### EXERCISE DETAILS
Only one number is wanted here: how many lines of the data hold "arrow".

(Stored records)
--------------------------------------------------
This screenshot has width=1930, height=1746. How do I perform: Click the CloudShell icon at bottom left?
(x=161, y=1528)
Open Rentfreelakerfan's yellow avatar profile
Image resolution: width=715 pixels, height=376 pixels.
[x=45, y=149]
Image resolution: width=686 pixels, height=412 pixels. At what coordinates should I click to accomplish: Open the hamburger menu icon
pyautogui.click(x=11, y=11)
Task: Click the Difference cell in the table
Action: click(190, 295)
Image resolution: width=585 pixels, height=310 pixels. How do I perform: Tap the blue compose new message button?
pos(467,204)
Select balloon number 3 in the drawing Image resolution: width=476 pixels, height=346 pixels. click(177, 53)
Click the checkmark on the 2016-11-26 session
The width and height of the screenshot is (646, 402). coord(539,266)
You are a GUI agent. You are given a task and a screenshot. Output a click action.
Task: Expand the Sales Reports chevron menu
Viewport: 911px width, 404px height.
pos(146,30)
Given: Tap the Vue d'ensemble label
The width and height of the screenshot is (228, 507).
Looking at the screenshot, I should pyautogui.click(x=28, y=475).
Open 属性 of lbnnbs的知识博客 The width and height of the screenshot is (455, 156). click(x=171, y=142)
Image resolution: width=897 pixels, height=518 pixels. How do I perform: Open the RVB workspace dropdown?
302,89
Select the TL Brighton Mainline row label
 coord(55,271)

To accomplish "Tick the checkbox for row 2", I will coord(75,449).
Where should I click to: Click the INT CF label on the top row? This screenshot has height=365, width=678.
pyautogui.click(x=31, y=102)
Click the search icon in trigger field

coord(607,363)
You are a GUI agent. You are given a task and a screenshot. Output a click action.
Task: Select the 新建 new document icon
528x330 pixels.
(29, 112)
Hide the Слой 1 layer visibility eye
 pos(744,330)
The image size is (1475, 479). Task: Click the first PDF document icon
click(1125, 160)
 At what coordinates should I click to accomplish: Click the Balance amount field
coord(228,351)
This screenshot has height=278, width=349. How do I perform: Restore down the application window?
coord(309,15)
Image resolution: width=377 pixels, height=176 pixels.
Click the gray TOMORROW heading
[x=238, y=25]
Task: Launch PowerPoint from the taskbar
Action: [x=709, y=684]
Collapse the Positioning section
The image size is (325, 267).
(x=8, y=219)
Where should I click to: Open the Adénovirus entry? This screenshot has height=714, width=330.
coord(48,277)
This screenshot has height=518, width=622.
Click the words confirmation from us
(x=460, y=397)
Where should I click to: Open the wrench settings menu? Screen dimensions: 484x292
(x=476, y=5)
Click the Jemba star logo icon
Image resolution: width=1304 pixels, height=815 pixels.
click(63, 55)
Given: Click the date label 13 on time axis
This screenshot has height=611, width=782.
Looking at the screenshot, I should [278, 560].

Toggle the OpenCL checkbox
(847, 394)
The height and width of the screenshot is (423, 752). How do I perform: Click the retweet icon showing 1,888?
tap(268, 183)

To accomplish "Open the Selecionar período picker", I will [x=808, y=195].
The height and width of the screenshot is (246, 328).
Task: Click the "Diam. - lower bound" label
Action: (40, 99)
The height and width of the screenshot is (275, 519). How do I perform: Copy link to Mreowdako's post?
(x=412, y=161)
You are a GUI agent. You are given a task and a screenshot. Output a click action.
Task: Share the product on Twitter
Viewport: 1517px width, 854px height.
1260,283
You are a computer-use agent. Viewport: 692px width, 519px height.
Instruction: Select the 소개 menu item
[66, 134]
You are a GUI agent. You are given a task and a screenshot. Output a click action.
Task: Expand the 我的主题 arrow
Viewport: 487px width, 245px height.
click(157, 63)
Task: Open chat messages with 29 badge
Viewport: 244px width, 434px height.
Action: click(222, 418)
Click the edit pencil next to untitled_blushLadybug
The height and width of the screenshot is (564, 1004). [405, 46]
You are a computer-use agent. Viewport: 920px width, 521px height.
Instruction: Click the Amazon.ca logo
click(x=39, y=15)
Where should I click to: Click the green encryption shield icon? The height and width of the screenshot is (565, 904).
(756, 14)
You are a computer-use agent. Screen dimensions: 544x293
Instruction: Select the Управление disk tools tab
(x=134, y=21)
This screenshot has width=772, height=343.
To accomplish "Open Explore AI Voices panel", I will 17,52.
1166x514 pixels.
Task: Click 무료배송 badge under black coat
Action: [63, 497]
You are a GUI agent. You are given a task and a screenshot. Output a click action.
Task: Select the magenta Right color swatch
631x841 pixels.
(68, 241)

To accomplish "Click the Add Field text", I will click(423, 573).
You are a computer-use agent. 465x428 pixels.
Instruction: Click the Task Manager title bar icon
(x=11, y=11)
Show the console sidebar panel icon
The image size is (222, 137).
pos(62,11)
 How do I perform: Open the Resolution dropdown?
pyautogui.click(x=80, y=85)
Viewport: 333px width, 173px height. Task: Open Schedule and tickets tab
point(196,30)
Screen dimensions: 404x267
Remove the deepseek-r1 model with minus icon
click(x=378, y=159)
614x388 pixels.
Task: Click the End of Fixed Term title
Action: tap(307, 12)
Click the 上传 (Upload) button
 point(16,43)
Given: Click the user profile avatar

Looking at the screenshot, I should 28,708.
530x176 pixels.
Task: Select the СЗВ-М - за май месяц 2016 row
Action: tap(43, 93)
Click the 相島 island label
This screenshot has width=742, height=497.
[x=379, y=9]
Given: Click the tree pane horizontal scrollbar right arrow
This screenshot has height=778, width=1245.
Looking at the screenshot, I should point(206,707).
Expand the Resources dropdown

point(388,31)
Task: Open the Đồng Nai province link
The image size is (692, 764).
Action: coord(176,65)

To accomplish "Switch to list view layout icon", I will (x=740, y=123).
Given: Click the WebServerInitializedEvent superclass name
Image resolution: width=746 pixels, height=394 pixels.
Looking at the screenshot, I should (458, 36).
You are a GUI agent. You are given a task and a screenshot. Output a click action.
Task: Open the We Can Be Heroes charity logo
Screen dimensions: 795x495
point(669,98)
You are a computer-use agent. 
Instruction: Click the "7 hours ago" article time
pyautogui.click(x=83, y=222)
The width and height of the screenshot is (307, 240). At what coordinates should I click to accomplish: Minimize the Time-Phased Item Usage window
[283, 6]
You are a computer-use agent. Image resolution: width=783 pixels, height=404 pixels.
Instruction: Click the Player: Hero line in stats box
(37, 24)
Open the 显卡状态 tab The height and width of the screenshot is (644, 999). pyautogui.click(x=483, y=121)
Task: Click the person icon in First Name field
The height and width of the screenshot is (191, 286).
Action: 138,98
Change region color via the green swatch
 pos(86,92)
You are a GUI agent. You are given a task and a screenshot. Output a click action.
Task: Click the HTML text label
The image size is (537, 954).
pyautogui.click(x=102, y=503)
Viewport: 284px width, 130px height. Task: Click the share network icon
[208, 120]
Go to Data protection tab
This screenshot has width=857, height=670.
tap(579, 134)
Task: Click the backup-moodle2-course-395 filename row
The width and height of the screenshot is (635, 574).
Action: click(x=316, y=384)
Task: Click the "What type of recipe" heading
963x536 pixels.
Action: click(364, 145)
--------------------------------------------------
### OUTPUT OF THE TASK
2